Work instruction 1 -> In the article on Abdelkader Alloula, rewrite the paragraph beginning "He was working on an Arabic version of Tartuffe" as a short bulleted list that keeps its main facts.
Work instruction 2 ->
Answer these questions using the article on Abdelkader Alloula:
(a) In what year did he join the Algerian National Theatre?
(b) Which Gogol work is Hammam Rabbi based on?
(c) What is the name of his brother, who is also a writer?

Extract ->
# # # # #

- Born: 1939 Ghazaouet, French Algeria
- Died: March 14, 1994 (aged 54–55) Oran, Algeria
- Cause of death: Assassinated by the GIA
- Occupation: Playwright

= Abdelkader Alloula =

Algerian playwright

Abdelkader Alloula عبد القادر علولة‎ (1939 in Ghazaouet, Algeria – March 14, 1994, in Oran, Algeria) was an Algerian playwright. He was assassinated by GIA terrorists.

==Biography==
Alloula was born in Ghazaouet in western Algeria. He joined the Algerian National Theatre upon its creation in 1963 following independence. His works, typically in vernacular Algerian Arabic, included:

- El-Aâleg (1969) - "The Leech", a satire of corrupt administration
- El-Khobza (1970) - "Bread"
- Homq Salim (1972) - "Salim's Madness", a monologue based on Nikolai Gogol's "Diary of a Madman"
- Hammam Rabbi (1975) - "The Lord's Bath", based on Gogol's The Government Inspector
- The Generous Trilogy:
  - El-Agoual (1980) - "The Sayings"
  - El-Adjouad (1984) - "The Generous"
  - El-Litham (1989) - "The Veil"

He was working on an Arabic version of Tartuffe when he was shot by two members of FIDA (Islamic Front for Armed Jihad) during Ramadan on March 10, 1994, as he left his house in Oran. He was transferred to a hospital in Paris, where he died four days later. His widow, Radja Alloula, and friends set up the Abdelkader Alloula Foundation in his memory.

His brother, Malek Alloula, is also a noted Algerian writer.

# # # # #

[Saved data entries]
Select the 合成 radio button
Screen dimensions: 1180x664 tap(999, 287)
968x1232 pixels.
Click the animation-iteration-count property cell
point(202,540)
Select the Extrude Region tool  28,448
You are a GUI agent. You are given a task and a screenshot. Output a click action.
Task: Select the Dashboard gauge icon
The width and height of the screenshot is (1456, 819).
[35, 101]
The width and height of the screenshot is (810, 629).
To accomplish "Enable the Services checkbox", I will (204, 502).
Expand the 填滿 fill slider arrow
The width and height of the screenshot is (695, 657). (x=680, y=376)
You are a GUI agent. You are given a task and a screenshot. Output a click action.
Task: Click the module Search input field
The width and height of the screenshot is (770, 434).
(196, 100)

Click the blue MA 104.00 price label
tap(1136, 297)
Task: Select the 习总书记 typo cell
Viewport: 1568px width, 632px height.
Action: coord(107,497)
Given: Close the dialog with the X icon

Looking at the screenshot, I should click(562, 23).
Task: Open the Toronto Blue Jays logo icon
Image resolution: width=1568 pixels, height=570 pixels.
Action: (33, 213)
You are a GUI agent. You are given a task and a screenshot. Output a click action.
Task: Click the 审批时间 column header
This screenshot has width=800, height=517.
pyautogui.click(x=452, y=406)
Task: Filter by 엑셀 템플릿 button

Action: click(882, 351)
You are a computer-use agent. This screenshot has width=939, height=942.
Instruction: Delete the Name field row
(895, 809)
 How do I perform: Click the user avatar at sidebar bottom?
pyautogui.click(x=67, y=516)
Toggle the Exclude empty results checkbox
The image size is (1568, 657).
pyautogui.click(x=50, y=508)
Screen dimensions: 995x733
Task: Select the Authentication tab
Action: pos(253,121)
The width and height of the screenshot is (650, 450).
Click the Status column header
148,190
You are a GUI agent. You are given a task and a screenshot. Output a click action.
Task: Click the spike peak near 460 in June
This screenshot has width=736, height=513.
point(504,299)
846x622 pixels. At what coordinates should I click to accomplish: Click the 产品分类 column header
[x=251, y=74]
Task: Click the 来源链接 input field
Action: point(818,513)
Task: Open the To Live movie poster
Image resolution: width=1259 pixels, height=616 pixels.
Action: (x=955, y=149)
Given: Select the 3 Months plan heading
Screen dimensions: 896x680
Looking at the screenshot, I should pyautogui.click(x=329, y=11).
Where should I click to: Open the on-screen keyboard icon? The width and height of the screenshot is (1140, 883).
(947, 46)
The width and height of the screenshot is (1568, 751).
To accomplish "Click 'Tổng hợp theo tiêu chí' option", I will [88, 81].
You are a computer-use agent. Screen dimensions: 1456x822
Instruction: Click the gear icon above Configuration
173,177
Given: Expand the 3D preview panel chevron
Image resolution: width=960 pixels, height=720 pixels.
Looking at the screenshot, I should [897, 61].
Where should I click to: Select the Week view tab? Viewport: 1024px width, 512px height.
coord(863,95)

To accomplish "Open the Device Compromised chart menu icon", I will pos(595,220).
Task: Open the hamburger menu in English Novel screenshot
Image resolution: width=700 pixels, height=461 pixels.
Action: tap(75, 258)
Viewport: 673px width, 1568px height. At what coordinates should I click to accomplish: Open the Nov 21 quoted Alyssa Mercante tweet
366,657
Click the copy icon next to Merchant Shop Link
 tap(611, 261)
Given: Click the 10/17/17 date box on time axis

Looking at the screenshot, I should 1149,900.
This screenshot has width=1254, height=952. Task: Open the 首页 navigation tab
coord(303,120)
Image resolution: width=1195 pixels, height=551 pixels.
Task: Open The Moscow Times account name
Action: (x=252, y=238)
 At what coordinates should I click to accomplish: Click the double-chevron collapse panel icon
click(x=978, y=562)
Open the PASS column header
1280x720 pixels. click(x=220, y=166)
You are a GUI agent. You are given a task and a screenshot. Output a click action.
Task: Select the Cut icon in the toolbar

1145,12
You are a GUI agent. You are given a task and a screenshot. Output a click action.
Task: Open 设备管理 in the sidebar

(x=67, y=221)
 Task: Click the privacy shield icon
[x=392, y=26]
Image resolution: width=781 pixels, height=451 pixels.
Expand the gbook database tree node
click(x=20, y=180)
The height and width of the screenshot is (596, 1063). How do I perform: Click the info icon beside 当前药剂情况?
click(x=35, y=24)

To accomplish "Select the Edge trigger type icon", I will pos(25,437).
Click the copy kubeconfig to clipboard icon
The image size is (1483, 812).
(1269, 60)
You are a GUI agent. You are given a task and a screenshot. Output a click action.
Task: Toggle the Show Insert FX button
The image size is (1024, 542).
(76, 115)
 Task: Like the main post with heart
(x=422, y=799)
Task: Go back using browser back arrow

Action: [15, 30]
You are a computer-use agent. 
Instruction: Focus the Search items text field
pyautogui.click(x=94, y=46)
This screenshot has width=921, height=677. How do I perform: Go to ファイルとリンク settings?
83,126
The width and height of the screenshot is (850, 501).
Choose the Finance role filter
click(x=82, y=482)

# # # # #

Written response 1 ->
- He was working on an Arabic version of Tartuffe.
- On March 10, 1994, during Ramadan, two members of FIDA (Islamic Front for Armed Jihad) shot him as he left his house in Oran.
- He was taken to a hospital in Paris and died there four days later.
- His widow, Radja Alloula, and friends set up the Abdelkader Alloula Foundation in his memory.

Written response 2 ->
(a) 1963
(b) The Government Inspector
(c) Malek Alloula